Pruning and Training
Calathea plants don’t need regular pruning. Trimming off brown, wilted leaves as they die off is necessary. It’s crucial for maintaining their appearance and tidiness.
How to Propagate Calathea Plants
The best way to propagate Calathea is by root division, especially when repotting. The steps for propagating Calathea plants include:
- Separate the plant into sections from the mother plant and plant them in different pots. Remove the entire plant from the pot to identify the dividable sections and identify a section with a root system.
- Divide the plant at the point with a natural root separation. Most Calathea plants have fragile roots, so be keen to prevent damage that might impact the divisions’ growth.
- Plant the roots of the offspring in the new pots. Fill the pot with soil so the plant is at the same level as the dirt.
- Consider covering Calathea divisions with a clear plastic bag until new growth. It mimics greenhouse conditions and will hold in heat and humidity.
Pest and Disease Management
- Spider Mites: These tiny pests can cause webbing on the leaves and lead to yellowing and wilting. Rinse the plant with water to remove spider mites. Consider using insecticidal soap or neem oil to control them.
- Mealybugs: Mealybugs appear as small, white, cottony masses on the leaves and stems. Remove the insects using a cotton swab soaked in alcohol or insecticidal soap.
- Aphids: Aphids are small, soft-bodied insects common on new growths. They cause leaf distortion and sticky residue. Management involves spraying the affected plant with a strong jet of water. Use insecticidal soap or neem oil in severe cases.
- Fungus Gnats: Fungus gnats are small black flies attracted to moist soil. Always allow the soil to dry between waterings. Sticky traps are also beneficial in catching adult gnats.

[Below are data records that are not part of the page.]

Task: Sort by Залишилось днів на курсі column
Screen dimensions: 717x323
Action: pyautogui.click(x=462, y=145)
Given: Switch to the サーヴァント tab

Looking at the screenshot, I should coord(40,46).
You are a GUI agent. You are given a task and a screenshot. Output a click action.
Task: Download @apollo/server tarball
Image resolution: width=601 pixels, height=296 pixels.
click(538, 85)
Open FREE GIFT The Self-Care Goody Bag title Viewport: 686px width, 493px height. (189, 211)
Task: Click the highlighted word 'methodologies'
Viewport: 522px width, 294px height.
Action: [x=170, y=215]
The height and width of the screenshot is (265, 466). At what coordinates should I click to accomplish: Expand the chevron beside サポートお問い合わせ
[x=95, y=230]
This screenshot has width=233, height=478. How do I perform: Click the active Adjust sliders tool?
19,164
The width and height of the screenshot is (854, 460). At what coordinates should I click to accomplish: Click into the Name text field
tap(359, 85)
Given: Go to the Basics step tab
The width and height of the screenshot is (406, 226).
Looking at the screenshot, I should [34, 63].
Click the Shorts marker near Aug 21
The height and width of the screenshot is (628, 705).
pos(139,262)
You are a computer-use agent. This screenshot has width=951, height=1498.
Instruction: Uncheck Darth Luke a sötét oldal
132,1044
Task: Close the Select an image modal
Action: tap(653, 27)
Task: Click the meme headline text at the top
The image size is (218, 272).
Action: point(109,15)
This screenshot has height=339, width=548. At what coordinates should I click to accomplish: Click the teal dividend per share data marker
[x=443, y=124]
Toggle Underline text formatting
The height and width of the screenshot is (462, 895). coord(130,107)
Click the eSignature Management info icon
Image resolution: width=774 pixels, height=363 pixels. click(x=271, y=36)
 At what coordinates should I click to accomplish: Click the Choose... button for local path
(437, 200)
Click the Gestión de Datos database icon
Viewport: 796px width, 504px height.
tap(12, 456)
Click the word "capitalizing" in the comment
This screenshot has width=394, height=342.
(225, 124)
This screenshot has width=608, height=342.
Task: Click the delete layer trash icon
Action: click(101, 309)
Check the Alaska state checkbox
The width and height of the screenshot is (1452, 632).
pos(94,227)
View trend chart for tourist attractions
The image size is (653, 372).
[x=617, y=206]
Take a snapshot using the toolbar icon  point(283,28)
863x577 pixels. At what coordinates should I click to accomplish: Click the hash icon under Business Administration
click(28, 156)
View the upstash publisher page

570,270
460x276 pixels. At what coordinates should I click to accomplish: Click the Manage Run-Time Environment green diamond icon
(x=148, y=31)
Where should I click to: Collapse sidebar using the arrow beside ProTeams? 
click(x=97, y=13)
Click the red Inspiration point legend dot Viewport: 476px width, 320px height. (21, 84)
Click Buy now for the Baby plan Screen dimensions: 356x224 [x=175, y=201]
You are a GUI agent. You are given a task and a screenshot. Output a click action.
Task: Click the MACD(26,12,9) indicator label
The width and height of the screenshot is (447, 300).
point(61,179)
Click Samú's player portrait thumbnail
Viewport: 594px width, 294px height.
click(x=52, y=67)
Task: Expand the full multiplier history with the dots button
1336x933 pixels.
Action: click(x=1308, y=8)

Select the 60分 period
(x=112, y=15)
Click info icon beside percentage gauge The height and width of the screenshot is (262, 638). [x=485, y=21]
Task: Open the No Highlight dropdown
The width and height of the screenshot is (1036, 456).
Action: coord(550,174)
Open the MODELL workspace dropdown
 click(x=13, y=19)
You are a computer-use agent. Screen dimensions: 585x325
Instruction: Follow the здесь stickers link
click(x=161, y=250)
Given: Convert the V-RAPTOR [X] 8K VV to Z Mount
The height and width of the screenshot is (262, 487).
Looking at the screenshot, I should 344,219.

Troubleshooting Common Issues
Calathea plants can sometimes encounter issues that affect their growth and appearance. Here are some troubleshooting tips for addressing these problems:
- Curling Leaves: If the leaves of your Calathea start to curl, it could be due to low humidity levels. Increase humidity around the plant by misting the leaves. Ensure the plant is not exposed to cold drafts or hot, dry air.
- Brown Leaf Tips: Brown tips on Calathea leaves indicate low humidity, underwatering, or soil salt accumulation. Increase humidity levels and water the plant using filtered water to prevent salt buildup. Trim off the browned leaf tips with clean scissors or pruning shears.
- Yellowing Leaves: Yellowing leaves indicate overwatering, underwatering, or exposure to direct sunlight. Check the soil’s moisture level and adjust your watering routine. Ensure the plant is not receiving direct sunlight, as it can scorch the leaves. Remove any severely yellowed leaves to improve the plant’s appearance.
- Dull or Faded Leaves: Calathea leaves may appear dull or faded due to inadequate lighting or nutrient deficiency. Ensure the plant receives sufficient indirect light. Consider fertilizing it with a balanced houseplant fertilizer using the recommended dosage.